### Prompt
Substitute "Screen resolution" for every occurrence of "Image resolution" in the records below, leaving all other text unchanged.

▼▼▼

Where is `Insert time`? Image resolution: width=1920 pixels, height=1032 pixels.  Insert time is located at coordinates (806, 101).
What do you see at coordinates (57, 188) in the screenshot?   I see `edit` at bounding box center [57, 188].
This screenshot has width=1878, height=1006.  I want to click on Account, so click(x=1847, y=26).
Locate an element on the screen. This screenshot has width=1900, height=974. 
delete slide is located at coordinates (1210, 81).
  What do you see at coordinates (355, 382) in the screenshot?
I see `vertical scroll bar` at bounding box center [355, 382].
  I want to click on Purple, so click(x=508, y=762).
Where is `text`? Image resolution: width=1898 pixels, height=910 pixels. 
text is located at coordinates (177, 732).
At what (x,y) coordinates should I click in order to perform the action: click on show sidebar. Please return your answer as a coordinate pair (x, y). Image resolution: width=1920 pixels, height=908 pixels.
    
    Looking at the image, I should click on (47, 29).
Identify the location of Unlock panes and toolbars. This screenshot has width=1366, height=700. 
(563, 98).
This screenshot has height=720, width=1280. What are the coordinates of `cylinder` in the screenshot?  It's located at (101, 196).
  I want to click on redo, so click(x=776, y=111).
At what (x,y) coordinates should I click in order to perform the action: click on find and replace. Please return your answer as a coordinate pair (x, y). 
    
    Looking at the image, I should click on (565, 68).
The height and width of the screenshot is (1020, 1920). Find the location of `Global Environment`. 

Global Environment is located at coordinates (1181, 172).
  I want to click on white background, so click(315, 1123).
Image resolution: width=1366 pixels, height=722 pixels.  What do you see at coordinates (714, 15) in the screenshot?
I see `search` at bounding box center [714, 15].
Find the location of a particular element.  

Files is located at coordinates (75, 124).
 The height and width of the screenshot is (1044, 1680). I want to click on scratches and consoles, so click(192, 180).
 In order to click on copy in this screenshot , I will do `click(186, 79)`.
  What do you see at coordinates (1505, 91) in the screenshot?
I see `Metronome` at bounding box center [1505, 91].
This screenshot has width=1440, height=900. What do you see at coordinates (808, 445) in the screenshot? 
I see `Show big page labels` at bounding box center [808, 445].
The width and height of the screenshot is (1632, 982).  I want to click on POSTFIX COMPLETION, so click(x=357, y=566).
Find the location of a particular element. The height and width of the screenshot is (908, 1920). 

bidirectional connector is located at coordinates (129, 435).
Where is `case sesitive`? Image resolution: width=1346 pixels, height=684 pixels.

▲▲▲

### Reply to the task
Where is `Insert time`? Screen resolution: width=1920 pixels, height=1032 pixels.  Insert time is located at coordinates (806, 101).
What do you see at coordinates (57, 188) in the screenshot?   I see `edit` at bounding box center [57, 188].
This screenshot has width=1878, height=1006.  I want to click on Account, so click(x=1847, y=26).
Locate an element on the screen. This screenshot has width=1900, height=974. 
delete slide is located at coordinates (1210, 81).
  What do you see at coordinates (355, 382) in the screenshot?
I see `vertical scroll bar` at bounding box center [355, 382].
  I want to click on Purple, so click(x=508, y=762).
Where is `text`? Screen resolution: width=1898 pixels, height=910 pixels. 
text is located at coordinates (177, 732).
At what (x,y) coordinates should I click in order to perform the action: click on show sidebar. Please return your answer as a coordinate pair (x, y). Screen resolution: width=1920 pixels, height=908 pixels.
    
    Looking at the image, I should click on (47, 29).
Identify the location of Unlock panes and toolbars. This screenshot has width=1366, height=700. 
(563, 98).
This screenshot has height=720, width=1280. What are the coordinates of `cylinder` in the screenshot?  It's located at (101, 196).
  I want to click on redo, so click(x=776, y=111).
At what (x,y) coordinates should I click in order to perform the action: click on find and replace. Please return your answer as a coordinate pair (x, y). 
    
    Looking at the image, I should click on (565, 68).
The height and width of the screenshot is (1020, 1920). Find the location of `Global Environment`. 

Global Environment is located at coordinates (1181, 172).
  I want to click on white background, so click(315, 1123).
Screen resolution: width=1366 pixels, height=722 pixels.  What do you see at coordinates (714, 15) in the screenshot?
I see `search` at bounding box center [714, 15].
Find the location of a particular element.  

Files is located at coordinates (75, 124).
 The height and width of the screenshot is (1044, 1680). I want to click on scratches and consoles, so click(192, 180).
 In order to click on copy in this screenshot , I will do `click(186, 79)`.
  What do you see at coordinates (1505, 91) in the screenshot?
I see `Metronome` at bounding box center [1505, 91].
This screenshot has width=1440, height=900. What do you see at coordinates (808, 445) in the screenshot? 
I see `Show big page labels` at bounding box center [808, 445].
The width and height of the screenshot is (1632, 982).  I want to click on POSTFIX COMPLETION, so click(x=357, y=566).
Find the location of a particular element. The height and width of the screenshot is (908, 1920). 

bidirectional connector is located at coordinates (129, 435).
Where is `case sesitive`? Screen resolution: width=1346 pixels, height=684 pixels.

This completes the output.